Mrs. Clinton, a lifelong politician’s wife turned politician, is hoping to show she is the only serious candidate. Mr. Trump, a novice politician who battered his way through the Republican primary race with insults and a lack of policy, will be at pains to prove he can behave on the biggest stage.
The 90-minute debate is projected to attract as many as 100 million viewers, but the real prize will be the tens of millions of undecided voters.
Both candidates face unique challenges.
“I think Hillary Clinton needs to be more authentic and show her human side more, and I think that is the piece that is missing,” said David Paleologos, director of the Suffolk University Political Research Center. “There is a sense that everything is pre-tested, pre-polled, and has been reviewed by a number of top-level political advisers, and I think she has to cut through all of that.”
At the same time, the general consensus is that Mr. Trump needs to show voters — including suburban Republicans — that he is a reasonable person who has a firm grasp of the issues.

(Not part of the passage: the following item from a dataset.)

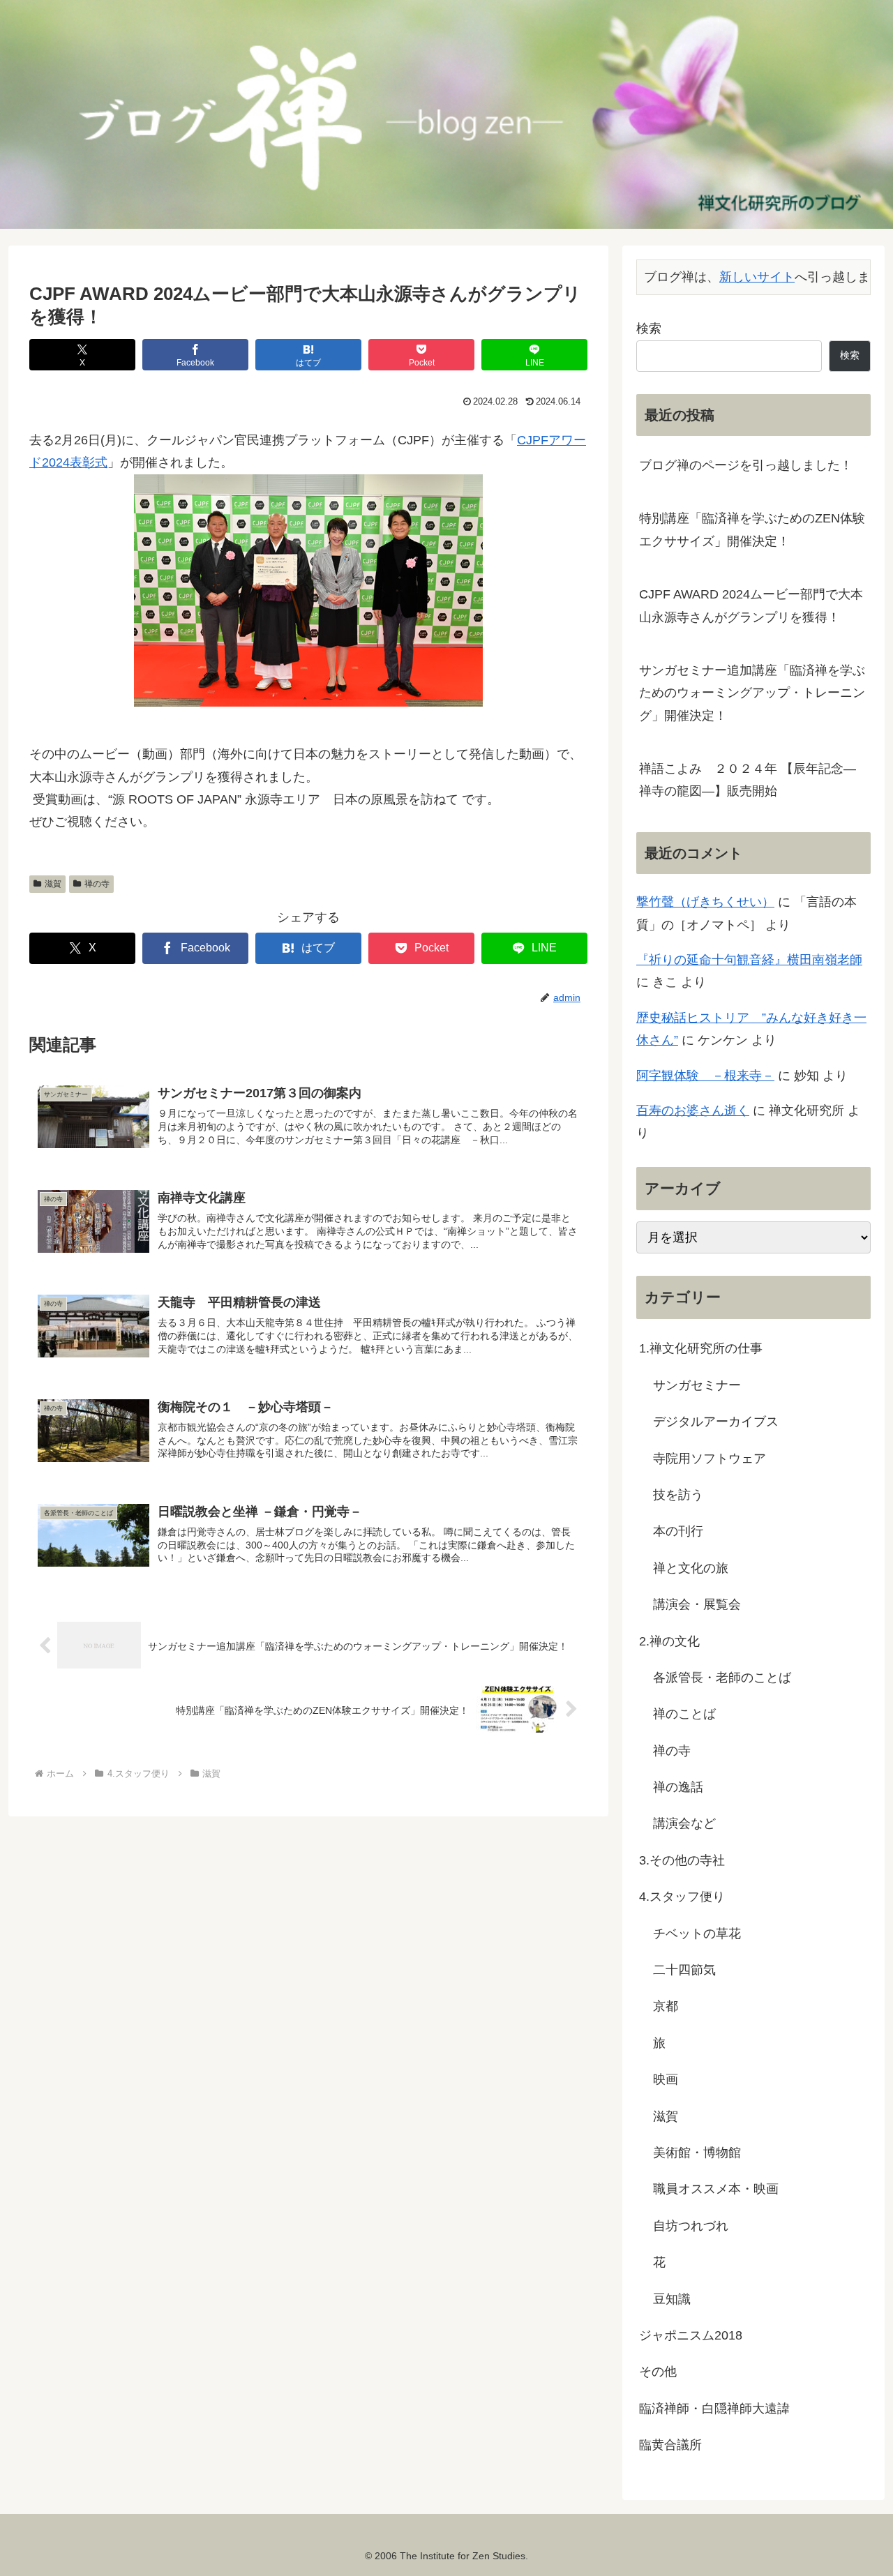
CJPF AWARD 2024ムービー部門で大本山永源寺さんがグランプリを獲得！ (751, 605)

“I think Donald Trump has to appear presidential and in command of the topics that will be discussed, and he needs to be convincing but detailed in responses, as well as respectful,” Mr. Paleologos said.
“Big if, but I’d put money on him in this exchange,” he said. “She’s on the Mount Rushmore of defective presidential candidates, so anything approaching normalcy against her wins the day.”

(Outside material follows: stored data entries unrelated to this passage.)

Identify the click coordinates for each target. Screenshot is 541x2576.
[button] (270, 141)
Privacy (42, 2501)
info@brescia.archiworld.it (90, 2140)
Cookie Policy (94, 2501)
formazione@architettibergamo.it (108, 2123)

The debate is being moderated by Lester Holt of NBC News. Libertarian candidate Gary Johnson and Green Party candidate Jill Stein failed to qualify for the event because of poor polling.
The race turned nasty over the weekend after Mr. Trump floated the idea of inviting entertainer Gennifer Flowers — who had an affair with Bill Clinton in the 1970s — to the debate after learning that Mrs. Clinton had invited Mark Cuban, the billionaire owner of the Dallas Mavericks and outspoken Trump critic.
The Trump camp played damage control Sunday by saying Miss Flowers, who reportedly was open to idea of attending, would not be invited.
Mrs. Clinton has tried to capitalize on her experience as first lady, U.S. senator and secretary of state by casting Mr. Trump as a policy lightweight who is too unpredictable to lead the nation and have his finger on the nuclear codes.
She also has called on Mr. Trump to release his tax returns, as every major presidential candidate since the 1970s has done, arguing that his reluctance shows he has something to hide.
Mr. Trump has tried to capitalize on being the outsider in the race by casting Mrs. Clinton as a part of the status quo that has done little to help working-class Americans and too secretive to be trusted as commander in chief.
Both lines of attack appear to be resonating with voters.
More than half of the respondents said Mr. Trump is not qualified to be president and lacks the temperament for the job.
The survey showed that the lead Mrs. Clinton carried through most of the summer had all but evaporated, reflecting trends from other polls.
Eight in 10 voters said they plan to watch the debate.
Mr. Trump, meanwhile, has faced questions about his use of money from The Trump Foundation, his refusal to release his tax returns and his tenuous relationship with the truth.
He also faced a barrage of criticism this month for falsely claiming that Mrs. Clinton and her 2008 campaign team started the “birther” movement, which asserted that Barack Obama was born overseas and therefore was ineligible to be president.